Featured Story

What is that?

AMBROSE CLANCY PHOTO
AMBROSE CLANCY PHOTO

If you know, let us know. Send your responses to [email protected] or phone (631) 749-1000, extension 18.

Peter Stamberg wrote us about last week’s photo (see below): “It is, to the best of my knowledge, the only traffic light on Shelter Island. I wish it was turned on more often. I love pointing it out to first time visitors, along with the bustling airport up on Cartwright Road.”

AMBROSE CLANCY PHOTO
AMBROSE CLANCY PHOTO

There were a few others who really know their Island and weighed in. Ronald Jernick identified “the sole stoplight,” adding that “it was at the east landing of South Ferry.” Cynthia Michalak wrote to say the traffic light “was at the old Shelter Island marina and fishing station property,” and Art Barnett III had some fun divining its purpose: “That’s the light that keeps people from driving into Smith Cove too quickly.”

Mary Ann McGinn called to say she thought the stoplight was put up at the original South Ferry landing to signal drivers when to board a boat.
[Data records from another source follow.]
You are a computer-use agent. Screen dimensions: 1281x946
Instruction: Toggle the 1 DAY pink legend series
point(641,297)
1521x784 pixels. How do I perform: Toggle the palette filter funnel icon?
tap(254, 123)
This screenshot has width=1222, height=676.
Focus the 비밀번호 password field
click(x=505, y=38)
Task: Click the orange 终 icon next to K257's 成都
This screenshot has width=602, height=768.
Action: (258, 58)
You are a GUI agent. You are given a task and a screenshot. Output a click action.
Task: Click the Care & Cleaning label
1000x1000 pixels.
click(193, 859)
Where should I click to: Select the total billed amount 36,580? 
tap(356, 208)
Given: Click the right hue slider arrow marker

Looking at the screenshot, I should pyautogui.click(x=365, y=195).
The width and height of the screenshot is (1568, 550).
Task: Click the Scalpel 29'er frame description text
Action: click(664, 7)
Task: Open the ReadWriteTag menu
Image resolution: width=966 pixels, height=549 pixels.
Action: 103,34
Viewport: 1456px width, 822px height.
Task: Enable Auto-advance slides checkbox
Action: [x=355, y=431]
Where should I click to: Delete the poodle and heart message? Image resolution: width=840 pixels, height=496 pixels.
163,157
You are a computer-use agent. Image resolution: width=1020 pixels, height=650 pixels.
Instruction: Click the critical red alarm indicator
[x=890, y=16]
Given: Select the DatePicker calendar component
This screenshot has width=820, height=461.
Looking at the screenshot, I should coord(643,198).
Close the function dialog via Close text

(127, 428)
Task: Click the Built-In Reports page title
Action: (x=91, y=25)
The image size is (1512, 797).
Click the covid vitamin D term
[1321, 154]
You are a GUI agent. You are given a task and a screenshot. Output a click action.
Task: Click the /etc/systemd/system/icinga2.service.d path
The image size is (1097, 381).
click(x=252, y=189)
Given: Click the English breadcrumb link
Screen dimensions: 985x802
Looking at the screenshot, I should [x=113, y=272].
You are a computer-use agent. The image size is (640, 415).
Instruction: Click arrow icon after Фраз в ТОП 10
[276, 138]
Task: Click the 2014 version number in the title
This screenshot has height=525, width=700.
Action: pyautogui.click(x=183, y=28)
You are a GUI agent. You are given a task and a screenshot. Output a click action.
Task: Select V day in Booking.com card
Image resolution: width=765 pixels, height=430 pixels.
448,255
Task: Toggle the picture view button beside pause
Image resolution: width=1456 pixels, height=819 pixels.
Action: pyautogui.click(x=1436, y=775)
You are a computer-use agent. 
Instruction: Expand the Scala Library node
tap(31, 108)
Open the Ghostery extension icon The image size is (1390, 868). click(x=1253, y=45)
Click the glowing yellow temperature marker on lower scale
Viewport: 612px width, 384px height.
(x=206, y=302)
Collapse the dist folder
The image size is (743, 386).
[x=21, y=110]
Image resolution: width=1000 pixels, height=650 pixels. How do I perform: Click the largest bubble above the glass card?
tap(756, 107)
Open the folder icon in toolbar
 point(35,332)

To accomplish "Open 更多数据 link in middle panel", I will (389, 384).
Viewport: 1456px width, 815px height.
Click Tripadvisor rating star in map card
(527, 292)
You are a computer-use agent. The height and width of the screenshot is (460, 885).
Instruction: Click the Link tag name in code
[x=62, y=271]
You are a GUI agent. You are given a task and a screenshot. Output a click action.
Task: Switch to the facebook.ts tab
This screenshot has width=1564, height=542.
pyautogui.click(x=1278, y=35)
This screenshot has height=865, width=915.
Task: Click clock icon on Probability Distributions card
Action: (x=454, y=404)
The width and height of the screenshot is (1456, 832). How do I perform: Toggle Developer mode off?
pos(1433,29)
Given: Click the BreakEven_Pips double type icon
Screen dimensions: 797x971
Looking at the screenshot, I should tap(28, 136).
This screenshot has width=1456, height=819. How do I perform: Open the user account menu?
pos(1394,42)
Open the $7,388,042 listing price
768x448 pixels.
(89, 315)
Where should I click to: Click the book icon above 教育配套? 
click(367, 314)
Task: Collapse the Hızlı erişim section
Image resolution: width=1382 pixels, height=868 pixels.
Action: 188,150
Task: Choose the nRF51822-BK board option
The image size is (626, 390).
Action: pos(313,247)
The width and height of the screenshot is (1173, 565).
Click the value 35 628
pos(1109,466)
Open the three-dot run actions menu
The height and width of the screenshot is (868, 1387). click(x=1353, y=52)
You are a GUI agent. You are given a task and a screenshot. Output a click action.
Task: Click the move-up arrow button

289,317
Georgiana Ketcham summed it up for a lot of readers: “Our Island has a traffic light?”

Evidently yes, Georgiana.

But how did it come to the Island?

The traffic light was photographed about 200 yards from the original South Ferry landing, where boats used to come in before Route 114 was built. It was also the site of Skip Tuttle’s boatyard.

A few years ago, Skip told us a tale going back four decades of friends of his who owned a bar and restaurant in Sunnyside, Queens.

One day a man came in and wanted to play a practical joke on a friend, using a traffic light. A patron of the bar who worked in the traffic department of New York City got his friend the stop light, while another rigged the box to work.

“I had it at my boatyard and then gave it to my cousins,” Skip said. “I thought it should stay in the neighborhood.”